*Énoncé de la tâche*
Mettez à jour, s'il vous plaît, le passage de l'extrait sur le film de Friedkin qui va de « Il n’y a d’ailleurs » jusqu'à « voyous qu’il traque. » inclus. Réécrivez-le en remplaçant « remords » par « regrets ».

*Extrait du texte*
Il n’y a d’ailleurs aucune cérémonie funéraire dans le film de Friedkin comme s’il voulait accentuer cet effet de dissolution. Un autre flic meurt en fin de film et cette femme indic qu’il ne lâchait pas, sous peine de lui sucrer sa conditionnelle, se retrouve sous le joug d’un autre, le nouveau, le coéquipier. On monnaye des vies (l’idée de remplacer, d’échanger, inéluctablement) comme on monnaye des billets. Peu de sentiments bon marché ou bien ils sont éphémères. Pas non plus de place aux remords. Adieu les duos de flics habituels, ceux-ci ne semblent jamais attachés les uns aux autres – ça m’a un peu rappelé les voyous et les flics de Heat, ces personnages soudés mais sans attache, qui vivent en sachant qu’ils peuvent se séparer de tout la seconde suivante et notamment ce flic qui admet vivre parmi les morts qu’ils rencontrent, les voyous qu’il traque.

*Section des données*
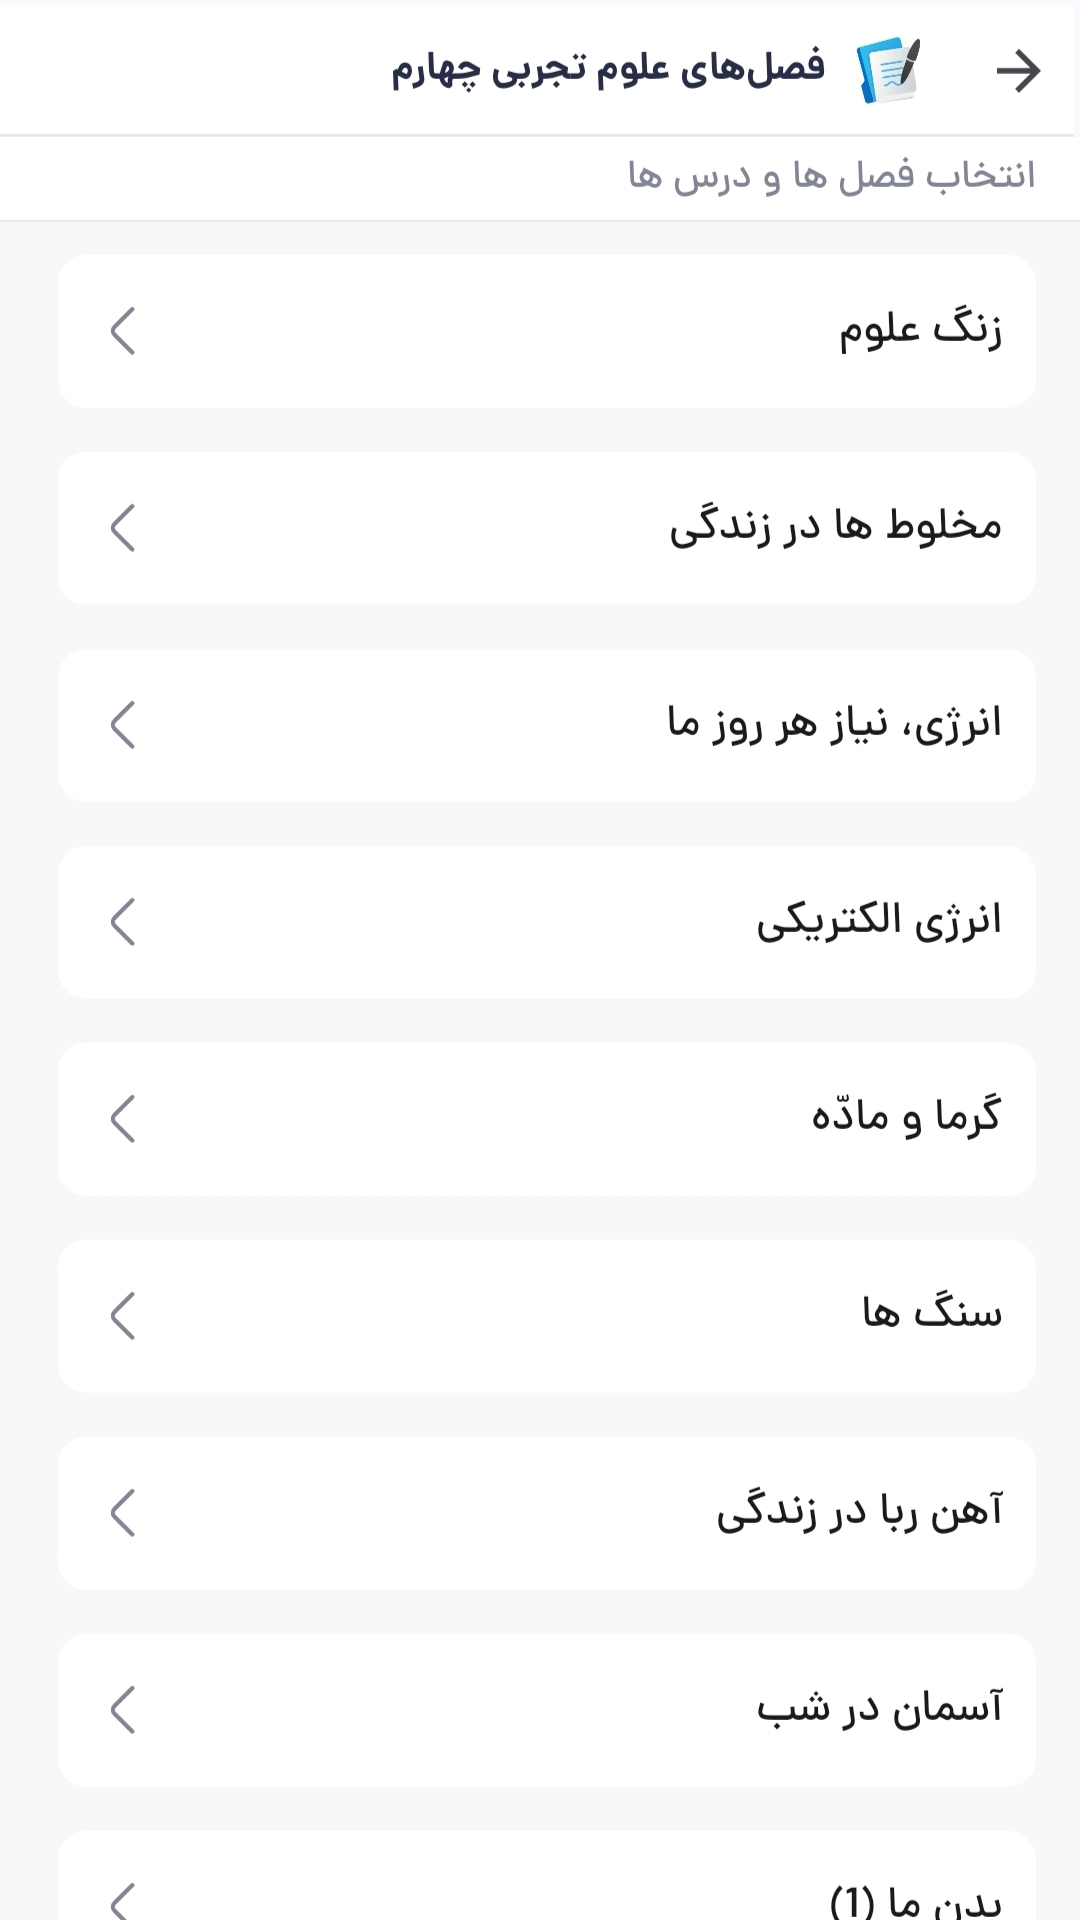Expand the زنگ علوم chapter chevron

*Réponse au problème*
Il n’y a d’ailleurs aucune cérémonie funéraire dans le film de Friedkin comme s’il voulait accentuer cet effet de dissolution. Un autre flic meurt en fin de film et cette femme indic qu’il ne lâchait pas, sous peine de lui sucrer sa conditionnelle, se retrouve sous le joug d’un autre, le nouveau, le coéquipier. On monnaye des vies (l’idée de remplacer, d’échanger, inéluctablement) comme on monnaye des billets. Peu de sentiments bon marché ou bien ils sont éphémères. Pas non plus de place aux regrets. Adieu les duos de flics habituels, ceux-ci ne semblent jamais attachés les uns aux autres – ça m’a un peu rappelé les voyous et les flics de Heat, ces personnages soudés mais sans attache, qui vivent en sachant qu’ils peuvent se séparer de tout la seconde suivante et notamment ce flic qui admet vivre parmi les morts qu’ils rencontrent, les voyous qu’il traque.